6/14/2007

certifiable

yesterday morning i took the exam to become a certified medical transcriptionist (cmt), after studying the breadth and scope of the medical field for several weeks, and i passed! i am now officially a cmt. my wall certificate and my pin are in the mail.

the exam was much easier than i would have imagined. the first part consisted of multiple-choice questions and i knew about 80% to 85% of those answers right off the bat. they were plainly easy. of the rest i was able to eliminate a few of the choices and then take an educated stab. it was a strange mix of very basic questions and random off-the-wall specialty-specific questions. the second part of the exam was transcription from audio and proofreading. where i work, at multicare, we must have some extremely difficult dictators, because the sample of dictators on the exam yesterday was comparatively clear. understanding them was not a challenge at all. the proofreading questions were by and large simple as well; they just took close reading.

i'm sure i didn't totally ace the test; i got some questions wrong - i would be very surprised otherwise. but the bad thing is i don't know which ones i missed and they won't tell me. i'd like to know what it is i don't know, so i can come to know it. duh. i was told, however, by someone on the inside of the association for health documentation integrity (ahdi) (formerly the american association of medical transcription [aamt]) that i cannot be told which questions i missed because the association wants to maintain the integrity not only of health documentation but also of the cmt exam. i might tell potential test-takers the questions or something.

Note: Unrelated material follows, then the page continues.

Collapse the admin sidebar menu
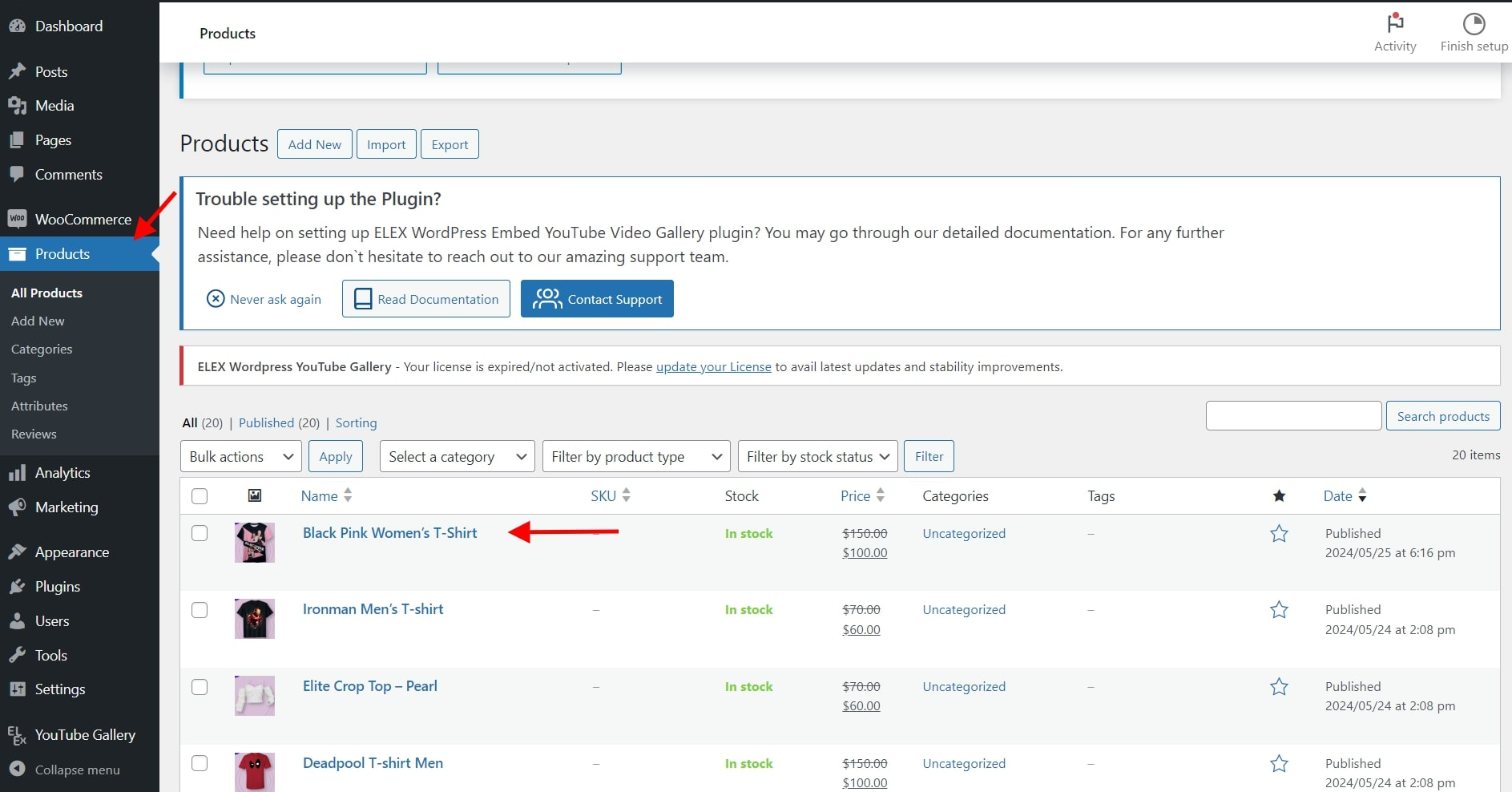Screen dimensions: 1512x792 [77, 770]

and i can understand that point of view, but i didn't even get a percentage grade when i took the test. i don't know by what margin i passed. this individual on the inside (she's a fellow of the american association of medical transcription [hence a faamt, and maybe soon a fahdi]) tells me that in eventual permutations of the exam, test-takers will get a percentage grade or at least something along those lines. that's the future, though.

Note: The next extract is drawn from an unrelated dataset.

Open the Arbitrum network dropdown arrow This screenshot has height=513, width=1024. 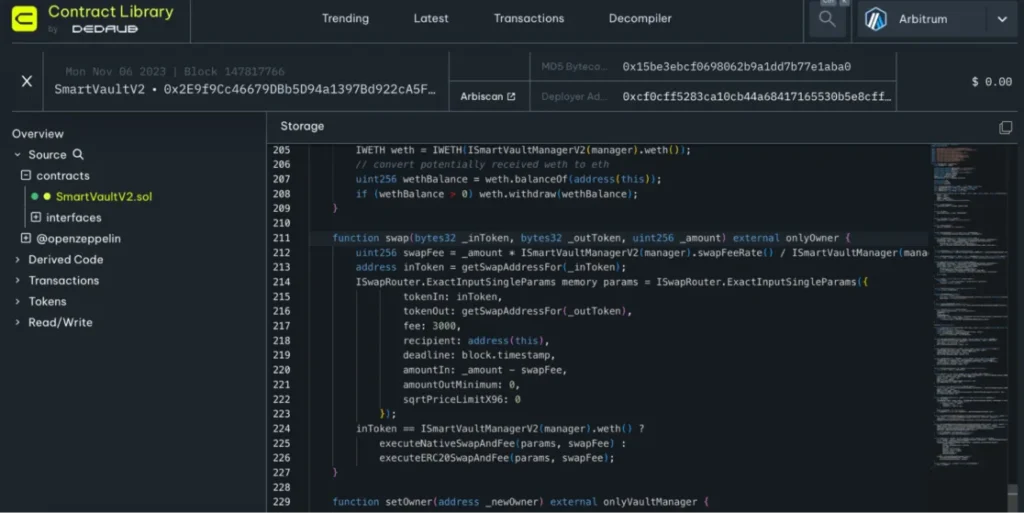(1001, 19)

so i have to live with knowing only that i answered enough questions accurately to satisfy the ahdi. which i suppose i can do. i don't particularly think that the exam was a good indicator of one's skill as a transcriptionist. i only had to actually transcribe, at most, a sentence or two on any given question. a better test, in my opinion, might have the applicant transcribe complete reports, for example. but these things are not up to me. (obviously such an exam would be considerably more painstaking to grade.) i suppose the point is that i'm now a cmt, one of only two in multicare's transcription department (the other is my friend kristi who took the exam last week!), and that means something.